Mesmo quando não há crime, as contra-ordenações previstas no RJUE podem ser pesadas:

  • Obra sem licença / comunicação prévia

    • Pessoa singular: 500 € a 200 000 €

    • Pessoa colectiva: 1 500 € a 450 000 €

  • Desvio ao projecto licenciado

    • Mesmos intervalos de coima, agravados se existir comunicação prévia.

  • Ocupação sem autorização de utilização

    • Até 100 000 € (singular) ou 250 000 € (colectiva).

E não ficam por aqui:

  • Sanções acessórias: demolições, encerramento de estabelecimentos, perda de subsídios, interdição de exercer actividade.

  • Custos indirectos: embargo prolongado, juros de financiamento, perda de arrendatários ou compradores.



Como evitar o lado negro da obra?


Conselhos práticos

  1. Planeie antes de demolir ou construir. Consulte previamente arquitecto, engenheiro e Câmara Municipal sobre o enquadramento da sua intenção.

  2. Peça licença ou use comunicação prévia consoante o caso – e aguarde a decisão ou o termo do prazo legal.

  3. Guarde todos os projectos com termo de responsabilidade e assegure que os autores estão inscritos na sua Ordem Profissional.

  4. Mantenha o livro de obra actualizado e no local do estaleiro.

  5. Respeite o projecto aprovado – qualquer alteração relevante exige adenda e deferimento.

  6. Não subestime as normas de segurança, acessibilidade e eficiência energética. Violá-las arrisca a acusação de perigo concreto.

  7. Se receber um embargo, pare de imediato e procure regularizar. Desobedecer é crime.

  8. Faça manutenção pós-obra. Edifícios degradados que ponham em perigo terceiros podem levar a medidas coercivas ou sanções penais.

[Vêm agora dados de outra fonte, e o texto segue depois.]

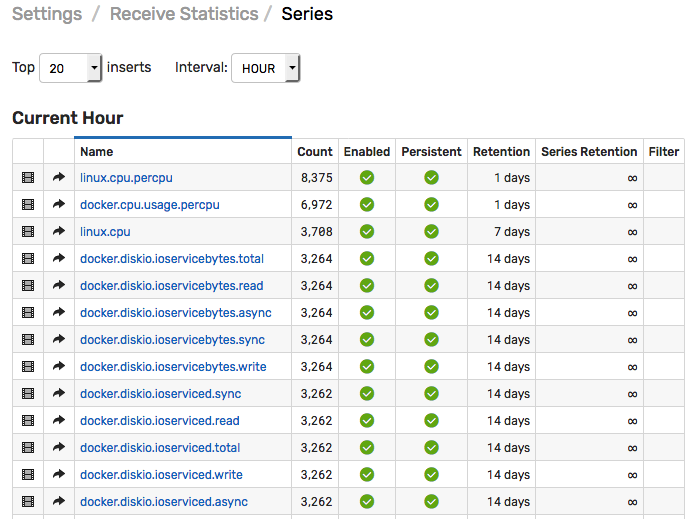Click the arrow icon for docker.cpu.usage.percpu row
The image size is (692, 519).
(59, 205)
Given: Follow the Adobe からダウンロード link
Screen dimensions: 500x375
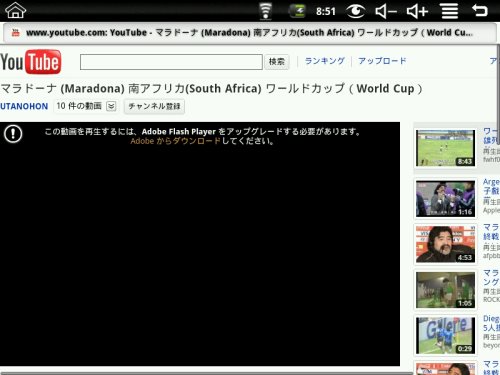Looking at the screenshot, I should [x=176, y=141].
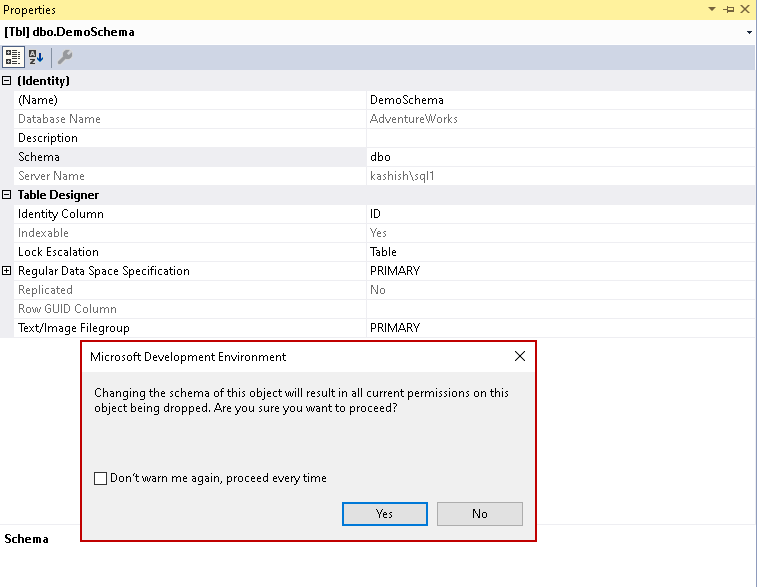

Moradia em construção a desmoronar por erro de cálculo estrutural, em Peniche (visto do interior)
Moradia em construção a desmoronar por erro de cálculo estrutural, em Peniche (visto do interior)

Responsabilidade criminal além da obra

  • Sócios e gerentes de empresas construtoras respondem criminalmente se dirigirem ou consentirem práticas ilegais.

  • Pessoas colectivas também podem ser condenadas quando o crime for cometido no seu interesse ou benefício.

  • Técnicos que assinam projectos “de favor” sem verificar as condições reais incorrem em crime de falsidade e infracção técnica.



Para considerar


Construir fora das regras pode parecer, à primeira vista, uma forma de “acelerar o processo” ou poupar custos. A realidade mostra o contrário: os riscos criminais, financeiros e reputacionais superam largamente qualquer ganho imediato. A legislação portuguesa é clara ao punir quem põe em causa a segurança, o património colectivo e a confiança no ordenamento do território.

Na dúvida, procure sempre apoio especializado desde a fase de conceito até ao acompanhamento em obra. Cumprir é mais barato do que remediar – e evita ficha criminal.